Teks yang Ditampilkan ->
>>>

Sebagai lembaga yang memiliki wewenang dan mewakili Islam, kebijakan MUI
kadangkala menimbulkan pro dan kontra. Dimana legitimasi MUI di era sekarang
yang semakin kompleks dipertaruhkan. Apakah keberadaannya juga kebijakannya
relevan dengan kondisi sekarang, serta bagaimana MUI melakukan
adaptasi dan sosialisasi guna tetap dipercaya umat Islam di masa sekarang perlu
dilakukan.
Sementara
itu, telah banyak penelitian yang membahas terkait problem yang timbul mengenai
hal-hal yang berkaitan dengan MUI di Indonesia ini. Penelitian yang akan kami
jelaskan di bawah ini menunjukkan bahwa proses konstruksi realitas sosial atas serifikasi halal terbentuk dengan cara dialektis. Nilai-nilai yang subjektif akan
mengalami ketegangan dialektis dengan kegiatan yang objektif diluar individu.
Berger berpendapat bahwa ada realitas dalam kehidupan sehari-hari yang penting,
realitas ini sebagai realitas yang teratur dan berpola, biasanya diterima
begitu saja dan non-problematis, sebab dalam interaksi yang berpola ini,
realitas sama-sama dimiliki orang lain.[2]Hal serupa di atas kami
temukan juga dalam penelitian ini, terutama kami fokus membahas bagian proses
internalisasi di penelitian yang berjudul “Komersialisme Halal: Pengetahuan dan
Respon Mahasiswa UIN Sunan Kalijaga Tentang Kosmetik Halal”.

<<<

Data yang Disediakan ->
>>>

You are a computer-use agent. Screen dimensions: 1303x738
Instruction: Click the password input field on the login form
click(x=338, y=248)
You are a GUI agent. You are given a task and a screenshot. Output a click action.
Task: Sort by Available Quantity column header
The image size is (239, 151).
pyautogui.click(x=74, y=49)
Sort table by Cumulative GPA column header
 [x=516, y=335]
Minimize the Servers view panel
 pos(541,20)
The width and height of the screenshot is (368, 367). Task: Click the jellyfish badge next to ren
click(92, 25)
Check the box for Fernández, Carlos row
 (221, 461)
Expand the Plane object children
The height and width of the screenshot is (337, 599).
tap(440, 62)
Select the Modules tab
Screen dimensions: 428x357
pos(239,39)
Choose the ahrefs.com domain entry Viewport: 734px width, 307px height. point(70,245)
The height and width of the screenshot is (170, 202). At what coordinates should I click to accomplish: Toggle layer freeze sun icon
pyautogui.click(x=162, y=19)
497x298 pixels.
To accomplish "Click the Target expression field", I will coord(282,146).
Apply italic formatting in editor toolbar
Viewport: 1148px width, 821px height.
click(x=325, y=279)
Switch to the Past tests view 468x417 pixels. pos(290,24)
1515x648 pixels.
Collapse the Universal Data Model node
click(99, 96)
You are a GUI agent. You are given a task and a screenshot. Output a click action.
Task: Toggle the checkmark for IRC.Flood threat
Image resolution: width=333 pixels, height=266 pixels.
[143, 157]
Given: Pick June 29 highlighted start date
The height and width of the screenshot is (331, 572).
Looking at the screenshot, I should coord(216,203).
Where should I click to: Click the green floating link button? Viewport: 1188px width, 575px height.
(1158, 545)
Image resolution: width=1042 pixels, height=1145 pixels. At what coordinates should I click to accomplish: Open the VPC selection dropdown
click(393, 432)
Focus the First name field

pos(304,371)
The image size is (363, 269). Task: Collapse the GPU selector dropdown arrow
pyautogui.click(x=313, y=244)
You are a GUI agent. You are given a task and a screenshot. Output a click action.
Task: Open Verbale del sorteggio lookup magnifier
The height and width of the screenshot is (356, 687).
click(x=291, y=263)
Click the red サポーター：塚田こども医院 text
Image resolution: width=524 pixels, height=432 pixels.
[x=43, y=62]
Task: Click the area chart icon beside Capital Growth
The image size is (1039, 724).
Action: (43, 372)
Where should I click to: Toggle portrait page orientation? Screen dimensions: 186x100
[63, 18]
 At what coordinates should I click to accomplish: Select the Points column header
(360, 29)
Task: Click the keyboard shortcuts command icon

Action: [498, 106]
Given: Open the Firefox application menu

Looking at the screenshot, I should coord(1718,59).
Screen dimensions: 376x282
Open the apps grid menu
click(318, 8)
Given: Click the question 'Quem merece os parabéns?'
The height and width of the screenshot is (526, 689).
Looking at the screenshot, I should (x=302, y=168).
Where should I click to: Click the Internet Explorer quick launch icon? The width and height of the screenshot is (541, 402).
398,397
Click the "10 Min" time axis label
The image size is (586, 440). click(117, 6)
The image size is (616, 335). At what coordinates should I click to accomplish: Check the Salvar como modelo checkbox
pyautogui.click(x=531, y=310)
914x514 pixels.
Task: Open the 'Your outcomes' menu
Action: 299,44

<<<

Tindakan yang Diperlukan ->
(a) Sebutkan semua sifat yang menurut Berger dimiliki realitas dalam kehidupan sehari-hari, sebagaimana tercantum dalam teks tentang MUI.
(b) Menurut teks tentang MUI, mengapa realitas sehari-hari biasanya diterima begitu saja dan dianggap non-problematis? Jawab dalam satu sampai tiga kalimat.

Jawaban Latihan ->
(a)
- penting
- teratur dan berpola
- biasanya diterima begitu saja
- non-problematis
- sama-sama dimiliki orang lain

(b) Sebab dalam interaksi yang berpola, realitas itu sama-sama dimiliki orang lain.